Love is a healing language for me not in a “love heals all” sort of thing, but more as a tool. I know that I can stay connected to the Earth and who I know myself to be through love, using it as a tool and tapping into it. That's how I use love. I love every process, everything that's going on. What the process reveals to me, I love that. I might not like it right when it's happening, but I do love that I'm going through it, that there's an opportunity to go through this, an opportunity to connect and an opportunity to now tap into a community that I never knew.

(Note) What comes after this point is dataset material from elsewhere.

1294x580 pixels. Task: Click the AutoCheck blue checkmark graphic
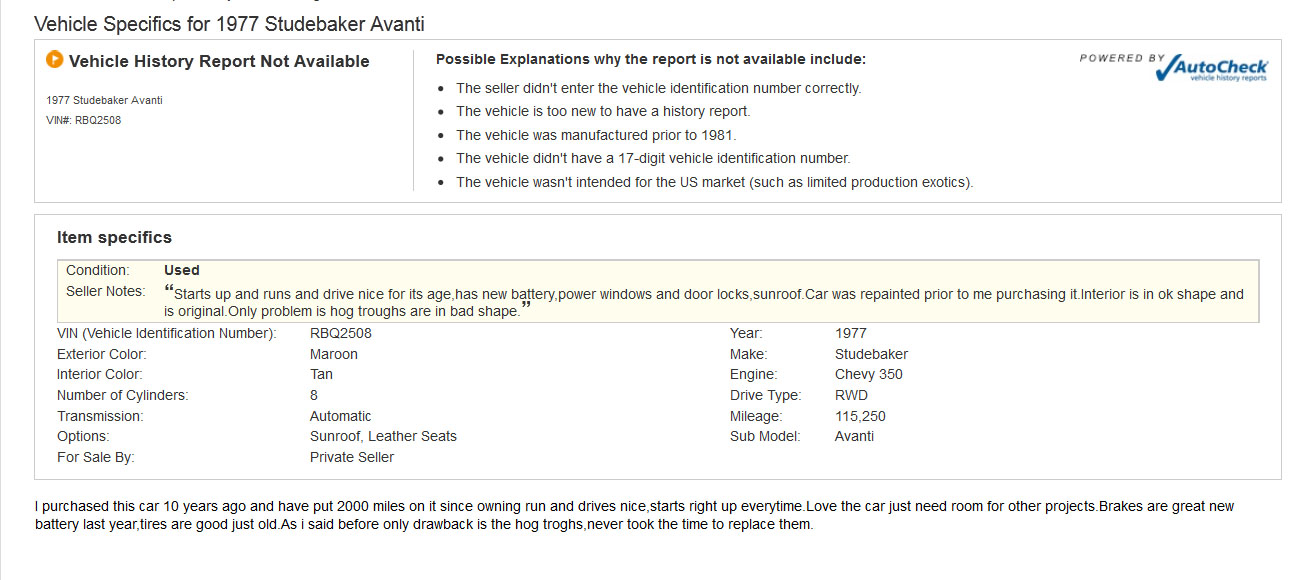1163,67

I feel like there's a lot of morbidity and sorrow that surrounds cancer. A lot of that could be seen as ableist, as if when you have cancer your life now sucks. I believe that we have to really undo that notion. I believe love can come into play there. How do you learn to live with a chronic illness if you've never had one before? And how amazing it is that your life, you get to open your eyes to see that the world is really not situated for disabled people? How can you begin to use whatever sort of information that you have to shift that reality? That's how I think about it.

Stigma plays a large role when it comes to LGBTQ+ healthcare, which can be a worry when you already have cancer. Have you ever experienced any stigma as a Black queer nonbinary person within the healthcare system?

[It’s] more like racism. I feel like “stigma” is too soft. I had six sessions of this particular type of chemotherapy and my insurance company denied the last one, so I had to literally fight my insurance company to stay alive. And insurance companies know your demographics. They know your background. They know your age. They know everything about you. To claim that that wasn't intentional, to deny me the treatment that I needed, I would be foolish to think that. And it's still ongoing. Once you go into remission, it doesn't mean that you are now done going to get scans or seeing doctors or doing any sort of exam — whether it's a self-exam or a physical exam with a doctor, you still have to do all those things.

Insurance companies constantly create intentional barriers for me to get health care, and I know this to be true for so many other Black people in this country. That's also with the privilege of having insurance, because insurance is so expensive that it's hard to even get the care that you need because you can't afford it.

Do you think that this campaign helps reduce the stigma and racism that LGBTQ+ people face within the healthcare system in some way?

I believe that talking about it helps. It’s important for people within medical institutions to be talking about this more often. The labor is left on folks who are chronically ill or disabled — which, wow, way to put that stressor for us to educate rather than you folks actually just shifting it. My hope is that with us constantly illuminating this issue, it actually gets their attention.